Laura, Registered Dietitian

Whole grains . . . what do these words make you think of? Maybe wheat bread, brown rice, oatmeal, and whole wheat pasta? These are all great, nutritious whole grain options, but there are so many more options out there! Expanding your horizons when it comes to whole grains may add some nutrients to your diet as well as give your taste buds a treat. All whole grains are high in fiber and contain many vitamins and minerals, specifically iron, folate, and B vitamins. Each grain has a slightly different nutritional profile.

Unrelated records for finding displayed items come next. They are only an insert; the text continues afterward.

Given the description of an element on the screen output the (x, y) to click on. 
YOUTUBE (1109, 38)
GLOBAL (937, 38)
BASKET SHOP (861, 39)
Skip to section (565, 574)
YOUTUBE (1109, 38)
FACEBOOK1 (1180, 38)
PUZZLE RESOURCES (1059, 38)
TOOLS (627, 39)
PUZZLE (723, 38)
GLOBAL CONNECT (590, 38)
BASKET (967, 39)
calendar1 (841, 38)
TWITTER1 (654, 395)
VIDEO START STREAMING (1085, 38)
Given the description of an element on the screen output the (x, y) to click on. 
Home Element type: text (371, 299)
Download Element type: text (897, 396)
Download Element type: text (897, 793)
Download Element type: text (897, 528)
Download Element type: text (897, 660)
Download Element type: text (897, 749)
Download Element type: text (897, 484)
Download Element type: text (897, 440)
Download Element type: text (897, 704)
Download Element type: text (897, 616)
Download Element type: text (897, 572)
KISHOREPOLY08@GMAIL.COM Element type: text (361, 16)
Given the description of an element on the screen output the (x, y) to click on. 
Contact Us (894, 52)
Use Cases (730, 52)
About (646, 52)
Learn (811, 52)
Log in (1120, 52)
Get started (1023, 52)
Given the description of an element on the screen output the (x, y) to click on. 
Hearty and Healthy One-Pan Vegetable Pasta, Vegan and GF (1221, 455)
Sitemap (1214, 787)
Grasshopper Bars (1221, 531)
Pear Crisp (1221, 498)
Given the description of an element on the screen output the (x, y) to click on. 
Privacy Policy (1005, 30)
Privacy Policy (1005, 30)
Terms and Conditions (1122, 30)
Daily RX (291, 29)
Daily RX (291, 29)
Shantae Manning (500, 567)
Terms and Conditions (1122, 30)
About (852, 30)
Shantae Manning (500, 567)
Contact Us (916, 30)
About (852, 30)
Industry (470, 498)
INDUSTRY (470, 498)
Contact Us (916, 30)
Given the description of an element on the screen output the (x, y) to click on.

Quinoa: Though not technically a grain, quinoa is often referred to as the “super grain.” Compared to wheat, it has about twice the vitamin E, iron, and protein and three times as much folate. Quinoa has a mild, nutty flavor with a subtle crunch.

Amaranth: Amaranth has twice as much iron as most other grains. One cup cooked contains about 10% of the recommended daily intake of calcium. It is also very high in magnesium.

Teff: Teff is the smallest grain—over 100 kernels could fit on one wheat kernel. Much like amaranth, teff is a good source of iron, and magnesium, and calcium.

Spelt: Spelt is especially high in niacin, a vitamin important for heart health and maintaining a healthy metabolism. Note: Spelt is closely related to wheat, so individuals with celiac disease should avoid spelt.

Tips for Adding Alternative Grains to Your Diet:

  • Try granola with a mix of whole grains. Kind brand granola is a great start as it contains six different types of whole grains and is gluten free! Eat it plain, with milk, or sprinkle it on yogurt.
  • Cook different grains as a hearty hot breakfast cereal. Bob’s Red Mill brand offers a variety of grain mixes for hot cereal. An easy start is steel-cut oats—like rolled oats but not rolled. They have the same nutritional profile but a slightly different texture and taste.
  • Replace rice with quinoa for a side dish. It requires the same cooking method as rice and compliments almost any meal. Harmons deli offers a variety cold quinoa salads that are great for a summer picnic or quick lunch.
  • When making pancakes, substitute half (or all) of  the flour with a new grain. Teff, buckwheat, and even cornmeal are great options.
References:
Brannon, Carol Ann. Ancient and Alternative Grains. Today’s Dietitian. 2007;9(5):10.